While that all seems fairly straightforward, milestone payments can provide several important insights for savvy biotech investors. 

Milestone payments vs. upfront cash

The probability of a new drug candidate earning an FDA approval is a dismal 9.6%, after success in a phase 1 clinical trial. This is why industry slang for potential milestone payments, "biobucks" is a fairly derisive term.

When a deep-pocketed drugmaker is willing to pay upfront for rights to co-develop early stage drugs, it speaks volumes about the larger company's confidence in its partner's candidate, management, or both.

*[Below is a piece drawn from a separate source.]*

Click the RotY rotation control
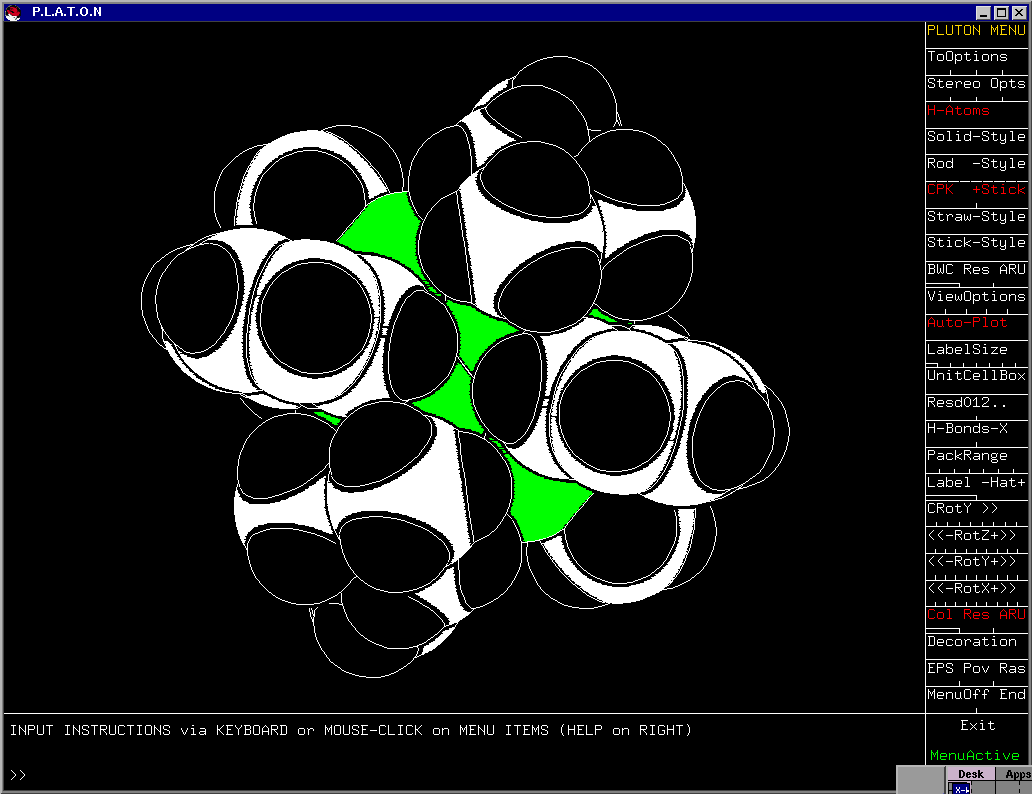Screen dimensions: 1032x794 click(976, 562)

For example, Celgene's upfront payment of $150 million and an equity stake in Juno Therapeutics for an initial payment of roughly $1 billion screamed confidence in Juno's ability to succeed

Discover or develop?

Sometimes bigger drugmakers enter "discovery deals" that generally entail paying another company to discover potential candidates for clinical testing. It's easy for these types of deals to catch your eye with billions in biobucks, but the devil's in the details.

For example, last summer AstraZeneca gave Ionis Pharmaceuticals $65 million upfront to discover and develop an unspecified number of therapies for treating cardiovascular and metabolic diseases. Although there isn't a specific drug in clinical development, the number of potential candidates leaves Ionis eligible to receive milestone payments, and other fees, of more than $4 billion from AstraZeneca.

Before you lose your head, it's important to understand Astra must accept each candidate. It might select just one, or two, or possibly none. To collect all $4 billion would require Astra to select and develop multiple candidates and advance them all from phase 1 through commercial success.

Collecting all $4 billion in potential milestone payments from Astra under the terms of the deal isn't impossible for Ionis. Considering the overall failure rates associated with new drug development, it's pretty close.